I don't wish I had waited or feel scammed whatsoever. I got the base 16" M3 at work and it runs laps around my old intel machine. The battery lasts absolutely forever and I never hear the fans at all. I've been enjoying it for a whole year now, and it's easily my favorite Mac ever (and I've had many over the years).

6+6 was fine for people getting base configs. I do agree this 8/10+4 is a better config for a desktop since power consumption isn't as big of a concern, but for the M3 Pro which was only ever sold in the MBP, I think it was a fine model. Sure the binned model in the 14" wasn't that much of an upgrade over the M2, but the sale prices dropped pretty quickly to where it was still a better deal to get the M3 model on 3rd party deals versus something like Apple refurb.
Same here. I do think the M3 was a let down in terms of performance cores, but it’s still plenty fast and I get amazing battery life.

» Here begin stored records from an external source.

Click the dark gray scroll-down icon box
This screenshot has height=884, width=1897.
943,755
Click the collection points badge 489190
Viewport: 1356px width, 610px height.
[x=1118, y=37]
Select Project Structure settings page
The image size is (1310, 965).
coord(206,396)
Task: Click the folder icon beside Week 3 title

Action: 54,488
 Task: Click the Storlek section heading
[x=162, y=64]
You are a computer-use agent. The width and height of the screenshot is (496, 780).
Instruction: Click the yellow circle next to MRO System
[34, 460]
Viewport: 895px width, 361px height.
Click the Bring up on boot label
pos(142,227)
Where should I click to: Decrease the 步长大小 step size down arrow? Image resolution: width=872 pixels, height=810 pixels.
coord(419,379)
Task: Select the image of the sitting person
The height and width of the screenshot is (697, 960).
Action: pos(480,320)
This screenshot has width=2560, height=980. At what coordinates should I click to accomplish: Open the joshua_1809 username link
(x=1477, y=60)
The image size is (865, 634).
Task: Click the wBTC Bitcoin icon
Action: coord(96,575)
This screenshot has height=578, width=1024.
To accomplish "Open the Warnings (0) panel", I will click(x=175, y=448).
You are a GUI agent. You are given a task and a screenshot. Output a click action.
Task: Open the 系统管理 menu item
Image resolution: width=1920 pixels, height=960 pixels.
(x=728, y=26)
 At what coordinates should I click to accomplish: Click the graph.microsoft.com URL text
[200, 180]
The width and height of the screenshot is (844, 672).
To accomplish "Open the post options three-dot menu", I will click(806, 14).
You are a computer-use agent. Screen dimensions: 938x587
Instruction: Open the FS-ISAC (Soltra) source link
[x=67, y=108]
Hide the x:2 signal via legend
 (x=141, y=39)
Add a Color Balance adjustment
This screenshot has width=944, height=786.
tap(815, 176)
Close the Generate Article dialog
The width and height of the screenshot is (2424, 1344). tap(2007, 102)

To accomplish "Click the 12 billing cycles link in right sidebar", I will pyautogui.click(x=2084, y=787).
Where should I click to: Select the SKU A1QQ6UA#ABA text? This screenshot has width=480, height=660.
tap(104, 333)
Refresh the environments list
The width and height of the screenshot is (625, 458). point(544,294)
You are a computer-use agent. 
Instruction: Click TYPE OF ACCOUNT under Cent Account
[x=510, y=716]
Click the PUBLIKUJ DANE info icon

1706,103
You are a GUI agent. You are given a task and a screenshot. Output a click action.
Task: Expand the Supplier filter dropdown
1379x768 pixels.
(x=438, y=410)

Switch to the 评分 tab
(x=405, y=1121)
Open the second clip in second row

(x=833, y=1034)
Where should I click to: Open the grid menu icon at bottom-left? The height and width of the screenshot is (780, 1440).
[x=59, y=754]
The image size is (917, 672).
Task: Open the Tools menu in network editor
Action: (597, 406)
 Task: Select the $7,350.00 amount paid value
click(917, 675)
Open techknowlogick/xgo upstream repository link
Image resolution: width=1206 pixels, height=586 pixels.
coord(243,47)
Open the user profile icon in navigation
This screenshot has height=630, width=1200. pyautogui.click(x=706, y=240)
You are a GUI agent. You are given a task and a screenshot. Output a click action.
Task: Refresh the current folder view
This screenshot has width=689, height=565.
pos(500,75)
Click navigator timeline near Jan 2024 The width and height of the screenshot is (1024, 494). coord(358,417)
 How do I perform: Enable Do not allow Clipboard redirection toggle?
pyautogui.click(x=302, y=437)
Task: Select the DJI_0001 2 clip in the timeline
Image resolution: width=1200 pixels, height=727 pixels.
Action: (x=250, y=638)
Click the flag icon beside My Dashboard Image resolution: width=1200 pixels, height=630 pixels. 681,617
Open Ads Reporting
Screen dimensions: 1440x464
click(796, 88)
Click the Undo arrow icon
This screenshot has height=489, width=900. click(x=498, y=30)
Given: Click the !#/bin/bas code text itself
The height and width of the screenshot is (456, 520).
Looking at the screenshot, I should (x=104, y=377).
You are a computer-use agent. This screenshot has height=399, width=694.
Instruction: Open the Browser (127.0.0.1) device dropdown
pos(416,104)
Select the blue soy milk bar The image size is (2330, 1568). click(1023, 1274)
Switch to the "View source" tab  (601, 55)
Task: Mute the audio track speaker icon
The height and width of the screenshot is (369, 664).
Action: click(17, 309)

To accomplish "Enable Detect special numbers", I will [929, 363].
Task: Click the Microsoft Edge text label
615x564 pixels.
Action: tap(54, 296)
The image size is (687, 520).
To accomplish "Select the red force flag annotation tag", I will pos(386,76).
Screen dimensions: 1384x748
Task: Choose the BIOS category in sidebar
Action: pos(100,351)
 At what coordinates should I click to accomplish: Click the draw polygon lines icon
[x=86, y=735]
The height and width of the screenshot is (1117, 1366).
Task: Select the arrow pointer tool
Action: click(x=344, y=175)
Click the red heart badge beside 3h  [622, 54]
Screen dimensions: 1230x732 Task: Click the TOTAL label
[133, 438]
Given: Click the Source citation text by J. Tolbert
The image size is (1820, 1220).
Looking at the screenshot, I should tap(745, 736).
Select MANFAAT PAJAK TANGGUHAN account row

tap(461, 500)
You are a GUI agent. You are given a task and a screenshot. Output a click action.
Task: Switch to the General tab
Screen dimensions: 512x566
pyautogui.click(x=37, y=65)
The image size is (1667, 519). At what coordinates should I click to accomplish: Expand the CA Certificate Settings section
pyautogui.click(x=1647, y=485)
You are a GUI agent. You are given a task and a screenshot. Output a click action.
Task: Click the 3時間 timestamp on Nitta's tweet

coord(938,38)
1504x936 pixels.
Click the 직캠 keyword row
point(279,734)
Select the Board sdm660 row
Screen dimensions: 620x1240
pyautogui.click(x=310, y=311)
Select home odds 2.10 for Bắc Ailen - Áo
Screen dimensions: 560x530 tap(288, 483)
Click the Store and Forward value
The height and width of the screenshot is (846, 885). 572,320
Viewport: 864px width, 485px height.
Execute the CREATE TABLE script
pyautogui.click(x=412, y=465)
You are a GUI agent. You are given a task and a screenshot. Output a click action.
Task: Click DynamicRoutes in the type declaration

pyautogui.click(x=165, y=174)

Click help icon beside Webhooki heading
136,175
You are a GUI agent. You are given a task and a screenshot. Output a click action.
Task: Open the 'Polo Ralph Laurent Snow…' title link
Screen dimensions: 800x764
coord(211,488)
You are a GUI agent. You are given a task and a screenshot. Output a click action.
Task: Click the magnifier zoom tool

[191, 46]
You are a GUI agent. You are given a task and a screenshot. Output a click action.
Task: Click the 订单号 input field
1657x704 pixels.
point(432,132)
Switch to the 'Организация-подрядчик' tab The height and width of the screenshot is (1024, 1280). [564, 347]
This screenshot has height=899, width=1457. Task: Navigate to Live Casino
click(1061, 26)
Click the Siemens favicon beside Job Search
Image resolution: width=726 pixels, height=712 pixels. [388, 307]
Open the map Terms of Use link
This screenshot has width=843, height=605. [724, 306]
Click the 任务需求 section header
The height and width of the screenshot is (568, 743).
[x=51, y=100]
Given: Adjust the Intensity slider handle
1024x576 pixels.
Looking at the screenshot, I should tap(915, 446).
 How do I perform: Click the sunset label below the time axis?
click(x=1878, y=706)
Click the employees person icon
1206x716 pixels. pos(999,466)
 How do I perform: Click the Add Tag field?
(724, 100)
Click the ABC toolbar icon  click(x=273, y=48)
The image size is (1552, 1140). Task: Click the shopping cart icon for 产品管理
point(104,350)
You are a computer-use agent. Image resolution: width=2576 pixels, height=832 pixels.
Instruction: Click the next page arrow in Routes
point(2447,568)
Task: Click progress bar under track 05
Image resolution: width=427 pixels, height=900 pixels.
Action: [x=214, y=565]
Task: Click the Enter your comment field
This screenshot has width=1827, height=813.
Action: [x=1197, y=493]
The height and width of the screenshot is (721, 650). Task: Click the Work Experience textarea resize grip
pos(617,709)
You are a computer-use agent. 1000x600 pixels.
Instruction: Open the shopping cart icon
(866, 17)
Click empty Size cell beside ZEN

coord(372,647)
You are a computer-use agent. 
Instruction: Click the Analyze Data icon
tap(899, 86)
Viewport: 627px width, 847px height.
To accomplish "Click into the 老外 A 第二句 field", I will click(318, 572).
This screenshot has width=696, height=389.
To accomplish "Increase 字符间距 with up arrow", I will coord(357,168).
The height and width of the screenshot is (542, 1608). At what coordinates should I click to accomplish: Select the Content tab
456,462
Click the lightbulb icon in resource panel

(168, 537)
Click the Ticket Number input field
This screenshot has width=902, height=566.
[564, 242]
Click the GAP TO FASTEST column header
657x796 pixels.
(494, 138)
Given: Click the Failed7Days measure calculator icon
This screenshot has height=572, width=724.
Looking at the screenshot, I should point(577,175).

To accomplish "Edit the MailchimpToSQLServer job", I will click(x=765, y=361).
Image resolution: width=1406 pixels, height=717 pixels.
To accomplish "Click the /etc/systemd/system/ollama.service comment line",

It was obvious they nerfed it on release, so I don’t see how it could be considered a scam. They made no attempt to hide what they did, if I needed more performance I would have waited or asked my boss for permission to get a max.

I still don’t understand why they did it though. This is likely too short time for them to change CPU designs based on lack of M3 sales so maybe the yields were just bad.
 
The one thing that surprised me is that the Thunderbolt 5 ports do not support USB4 V2.0 at 120 Gbps. The specs only mention USB4 at 40 Gbps like the previous generation. I realize USB4 V2.0 is only an optional part of the Thunderbolt 5 specification, but I find it surprising that Apple chose not to support it.

Does anyone know why?
There is nothing optional in Thunderbolt specifications.

Thunderbolt 5 support implies USB4 v2 (which TB5 is based upon), DisplayPort 2.1 and PCIe v4.

It is backwards compatible with USB4 (40GB/s) obviously.
 
I was thinking of eventually getting some kind of Studio with M Max chip (for both programming of quite CPU intensive things/intensive compilation tasks and photography), but based on these specs, a M4 Pro Mini with additional RAM should work pretty well, at a much cheaper price and with a smaller footprint. I am quite impressed.